I am looking for an associative collection that supports both retrieval and insertion of values by key (deletion not important) in at least O(Log(N)) time, and that has a very low memory overhead both in terms of code size and run-time memory consumption.
I am doing this for a small embedded application written in C, so I am trying to minimize the amount of code required, and the amount of memory consumed.
The Google sparse hash data structure would be a possibility if it wasn’t written in C++, and was simpler.
Most hash table implementations that I am aware of use a fair amount of extra space, requiring at least twice as much space as the total number of key-values, or else requiring extra pointers per entry (e.g. bucket chaining hash algorithms). In my structure, key value pairs are just two pointers.

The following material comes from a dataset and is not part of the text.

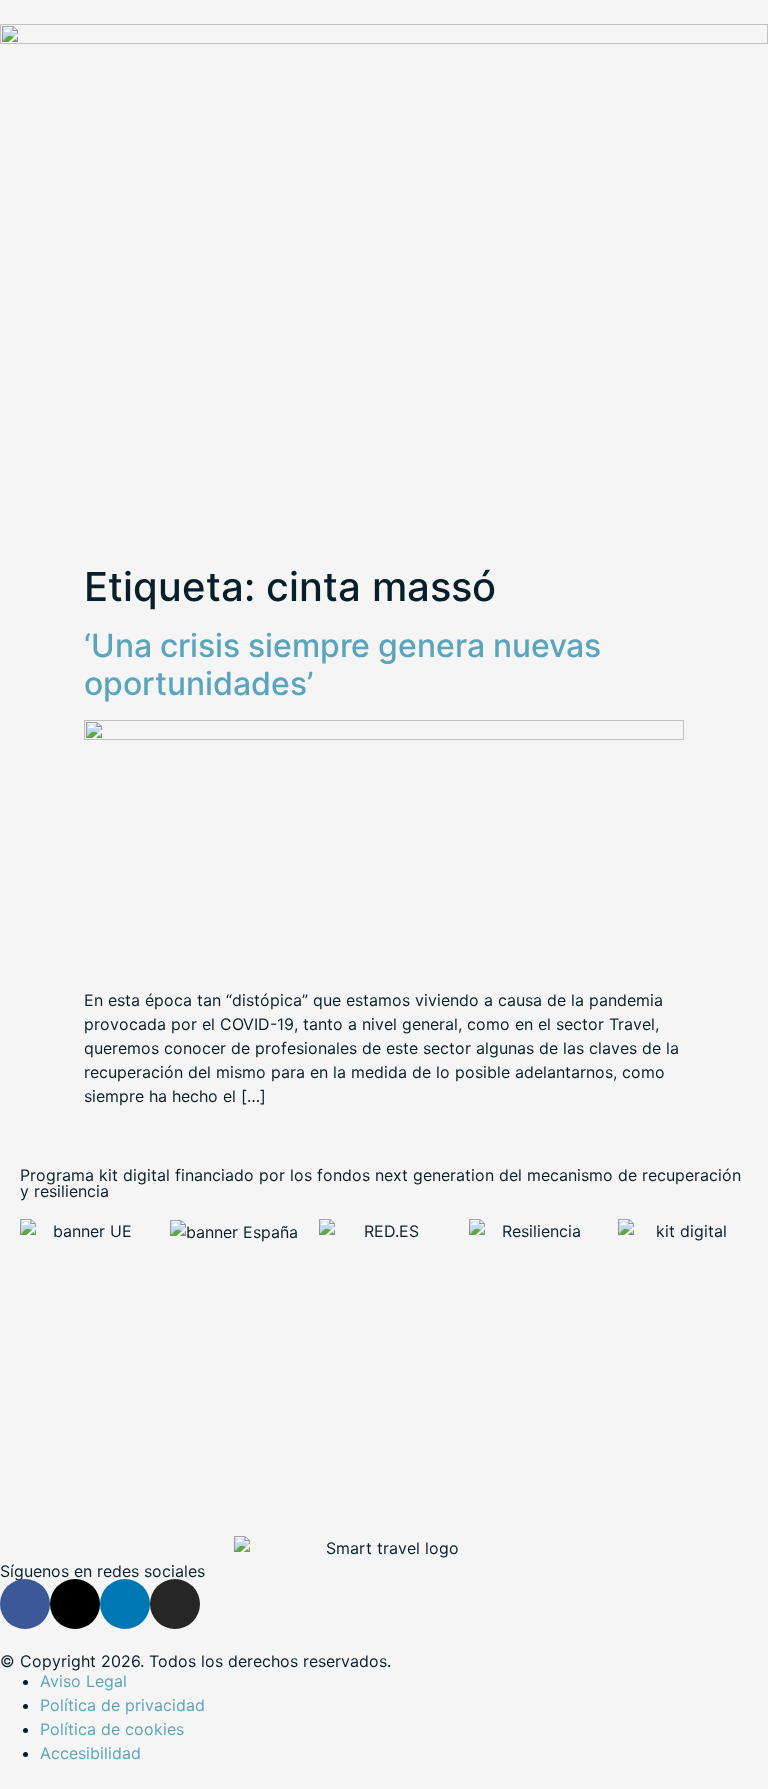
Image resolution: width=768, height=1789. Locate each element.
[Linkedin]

Currently I am using an array of key/value pairs which is sorted, but the insertion is O(N). I can’t help but think there must be a clever way to improve the amortized running time of insertion, for example by doing the insertions in groups, but I am not having any success.

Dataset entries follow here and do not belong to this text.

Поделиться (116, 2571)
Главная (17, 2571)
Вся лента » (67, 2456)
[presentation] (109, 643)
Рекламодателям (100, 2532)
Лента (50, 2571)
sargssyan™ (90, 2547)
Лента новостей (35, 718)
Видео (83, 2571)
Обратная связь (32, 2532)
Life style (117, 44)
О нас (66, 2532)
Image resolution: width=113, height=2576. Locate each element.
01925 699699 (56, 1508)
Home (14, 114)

I think that this must be a relatively well-known problem in certain circles, so to make this not too subjective, I’m wondering what the most common solution to the problem stated above is?
[EDIT:]
Some additional information that could be relevant:
- Keys are integers
- Number of values could be tiny anywhere from 1 to 2^32.
- Usage patterns are unpredicatable.
- I am hoping to keep memory consumption as low as possible (e.g. doubling the size of memory required, would not be ideal)
You could use a hash table that doesn’t use chaining, such as a linear probing or cuckoo hashing scheme. The backing implementation is just an array, and with a load factor of around 0.5, the overhead won’t be too bad, and the implementation complexity (at least for linear or quadratic probing) isn’t too much.
If you want a good implementation of a binary search tree that has excellent guarantees on performance and isn’t too hard to code up, consider looking into splay trees. They guarantee amortized O(lg n) lookups, and require just two pointers per node. The balance step is also substantially easier than most balanced BSTs.